New Address for Delinquent Filer Voluntary Compliance Program Submissions
Effective May 15, 2019, the DOL has changed the address to which Delinquent Filer Voluntary Compliance Program (DFVCP) submissions should be mailed. As background, the DFVCP is a correction program for plan administrators who are delinquent in filing a plan’s Form 5500. The program provides reduced penalties and is open to those who have not been notified in writing by the DOL of the delinquency.
The address plan sponsors should now use for submission is:
PO Box 6200-35
Portland, OR 97228-6200
The DOL is also making an address available for overnight delivery service. That address is:
Attn: DFVC 6200-35
17650 NE Sandy Boulevard
Portland, OR 97230
As a reminder, submissions may also be sent electronically.
Plan sponsors that seek to file a DFVCP submission should keep this change in mind.
IRS Information Letter Addresses Code 213 Medical Care Expenses
On March 29, 2019, the IRS released Information Letter 2019-0005, which responded to an inquiry about whether menstrual care products may be categorized as qualified medical expenses under Code Section 213 and expensed under health savings accounts (HSAs), flexible spending accounts (FSAs), and other tax-preferred accounts.

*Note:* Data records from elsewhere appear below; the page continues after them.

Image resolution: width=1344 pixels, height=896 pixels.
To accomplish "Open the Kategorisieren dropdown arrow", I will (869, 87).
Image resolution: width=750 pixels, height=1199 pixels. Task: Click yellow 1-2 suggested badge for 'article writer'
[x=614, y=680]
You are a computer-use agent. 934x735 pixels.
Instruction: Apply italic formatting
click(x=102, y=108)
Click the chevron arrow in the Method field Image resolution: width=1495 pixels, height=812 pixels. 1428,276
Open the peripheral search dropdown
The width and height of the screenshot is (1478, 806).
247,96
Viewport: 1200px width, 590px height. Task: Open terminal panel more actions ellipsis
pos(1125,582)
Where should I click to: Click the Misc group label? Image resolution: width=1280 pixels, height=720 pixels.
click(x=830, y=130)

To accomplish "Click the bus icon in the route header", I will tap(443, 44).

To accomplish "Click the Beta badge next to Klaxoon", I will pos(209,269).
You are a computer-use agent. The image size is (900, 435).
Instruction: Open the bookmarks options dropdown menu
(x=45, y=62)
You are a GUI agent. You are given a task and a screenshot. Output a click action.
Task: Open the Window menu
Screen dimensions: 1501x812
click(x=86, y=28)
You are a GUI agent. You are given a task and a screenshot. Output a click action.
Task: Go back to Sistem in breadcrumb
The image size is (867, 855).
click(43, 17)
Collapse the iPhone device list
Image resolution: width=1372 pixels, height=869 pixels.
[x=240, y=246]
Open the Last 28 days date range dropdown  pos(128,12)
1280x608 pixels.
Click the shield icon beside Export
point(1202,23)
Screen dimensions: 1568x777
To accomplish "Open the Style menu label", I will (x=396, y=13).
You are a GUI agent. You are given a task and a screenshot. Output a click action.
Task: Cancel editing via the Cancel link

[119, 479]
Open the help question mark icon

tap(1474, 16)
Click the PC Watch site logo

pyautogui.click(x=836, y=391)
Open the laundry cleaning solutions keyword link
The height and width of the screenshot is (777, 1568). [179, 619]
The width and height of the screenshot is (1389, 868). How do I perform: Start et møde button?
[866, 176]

As background, Code Section 213 allows taxpayers to deduct medical care expenses when made for the “diagnosis, cure, mitigation, treatment, or prevention of disease, or for the purpose of a structure or function of the body.” Alternatively, personal, family or living expenses that are merely beneficial to the general health of the individual likely do not qualify as “medical care” under 213. However, personal expenses can be considered “medical care” if the taxpayer would not have incurred the expense but for the disease or illness.
The IRS does not say whether menstrual care products can be “medical care,” but provides a list of objective factors to use when determining whether an expense that is typically personal in nature was, in a specific instance, a qualified medical expense. The factors include:
- The motive or purpose for making the expenditure
- A physician’s diagnosis of a medical condition and recommendation of the item as treatment or mitigation
- The relationship between the treatment and the illness
- The treatment’s effectiveness
- The proximity in time to the onset or recurrence of a disease
Applying these objective factors to menstrual products, some things to consider are whether the menstrual products are purchased for treating, mitigating, or diagnosing the taxpayer’s disease; whether the costs are merely beneficial to the taxpayer’s general health such that they might be considered the taxpayer’s personal expense; and whether the expense would be incurred but for the medical condition.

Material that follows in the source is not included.